Заплакала, вещи собрала, ещё же говорил так, чтобы поняла, что меня это беспокоит, чтобы поняла, что одно ее слово и любой грех на душу возьму.

Нет, ничего не сказала, шмотки собрала, только что не пинком спустила мне их с лестницы.

Еще как назло все знакомые лезли в душу.

А что, разводитесь?

А я знал, что рот открывать на эту тему не стоит. Потому что у моей жены всегда было очень чёткое и грамотное разделение: есть вещи, которые можно обсуждать в обществе, есть вещи, которые неуместны для общества. Она даже умудрялась не только в отношениях со мной, но и со всем окружением выставлять какие-то ей одной необходимые границы.

А когда впервые на людях с Эллой появился, вопросов стало в несколько раз больше.

Но я держался, терпел.

Представлял её просто как свою спутницу. Чтобы вопрос с нашим с Алёной браком как-то сам разрешился, а он нихрена не разрешался.

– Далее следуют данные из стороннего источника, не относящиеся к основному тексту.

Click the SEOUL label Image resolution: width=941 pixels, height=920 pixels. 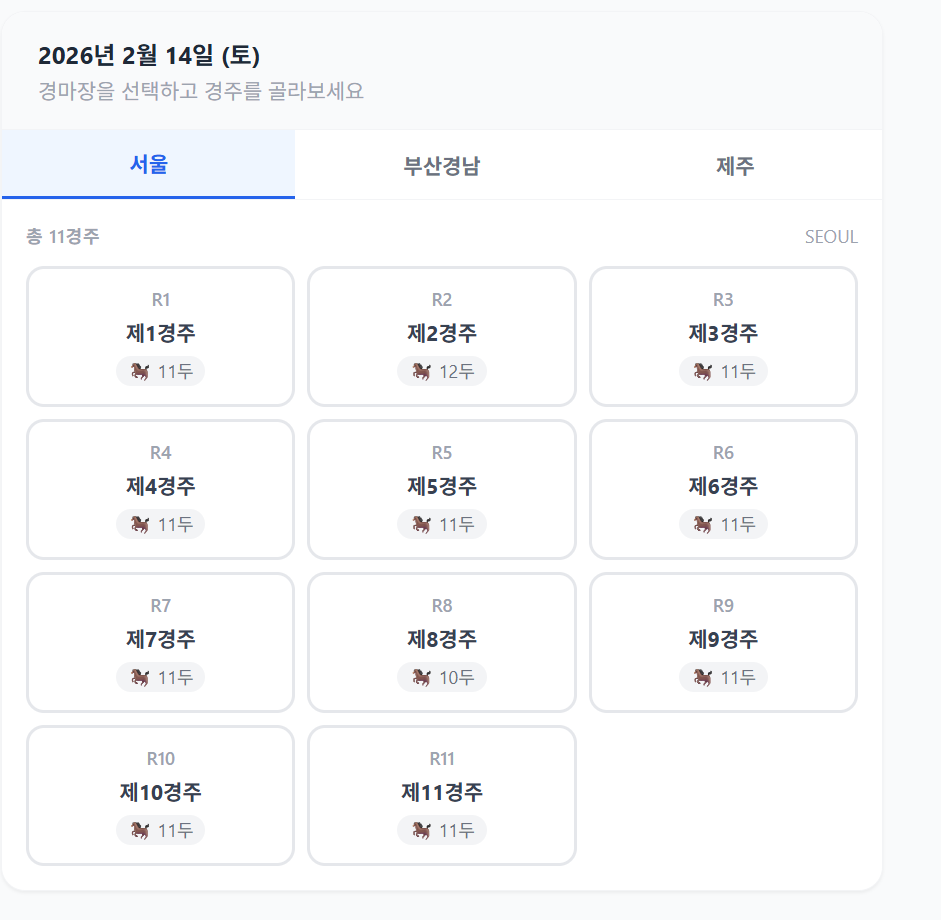(831, 237)
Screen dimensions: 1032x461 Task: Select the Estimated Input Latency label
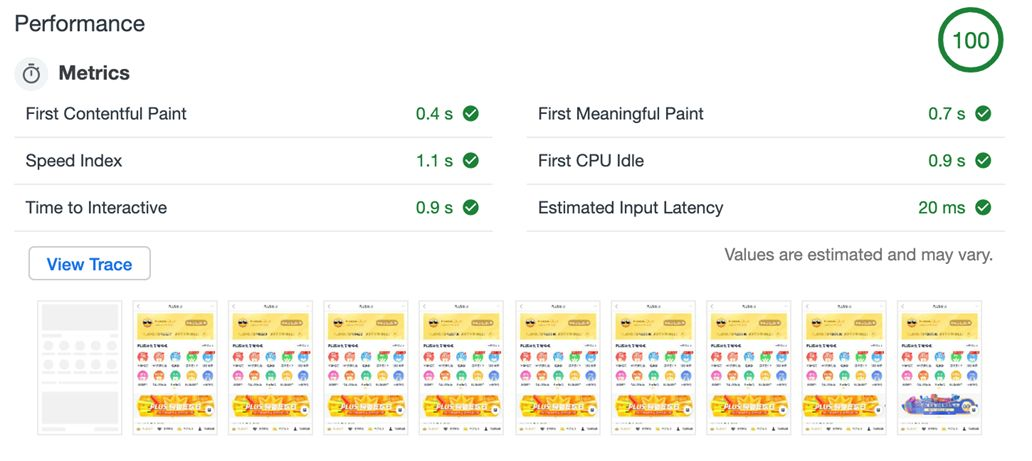630,208
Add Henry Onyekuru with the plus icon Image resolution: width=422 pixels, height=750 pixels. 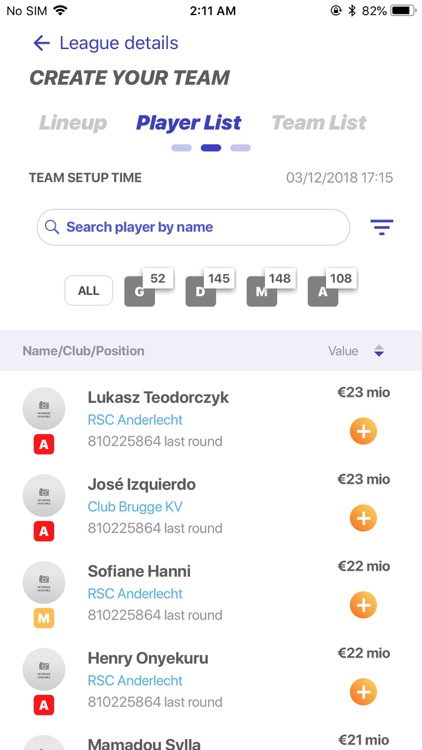363,692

— Я тебя, наверное, ненавижу, — хрипло выдал Гордей и шмыгнул носом.

Я отвлекся, не понимая, что меня так переклинило, что я отключился на какое-то время. И углубился в собственные воспоминания.

— И что?

— И ничего, — выдохнул сын и качнул головой.

— Знаешь, ты мне здесь не строй из себя Гардемарина, мы с матерью сами как-нибудь разберёмся, без сопливых.

И снова мой взгляд у сына.

А затем коротко брошенная фраза:

— Я заявление на увольнение написал, поспособствуй, чтобы побыстрее подписали. Хорошо бать?

46.

Альберт

Весело было только в самом начале.

Пока ещё женатый был.

Ходил как гусь лапчатый, шею вытягивал, этакий смотрите, любовница вот есть, вот она, вот песни на все лады поёт, а жена холодом обдаёт, да только и знает, что обесценивать мои достижения.

Но как же дерьмово стало, когда я развёлся, и вообще, разведясь, я вдруг понял что мне любовница как-то особо не нужна.

Тогда не пил.

Держался.

Казалось, что алкоголь это слабость. А Элла бесила.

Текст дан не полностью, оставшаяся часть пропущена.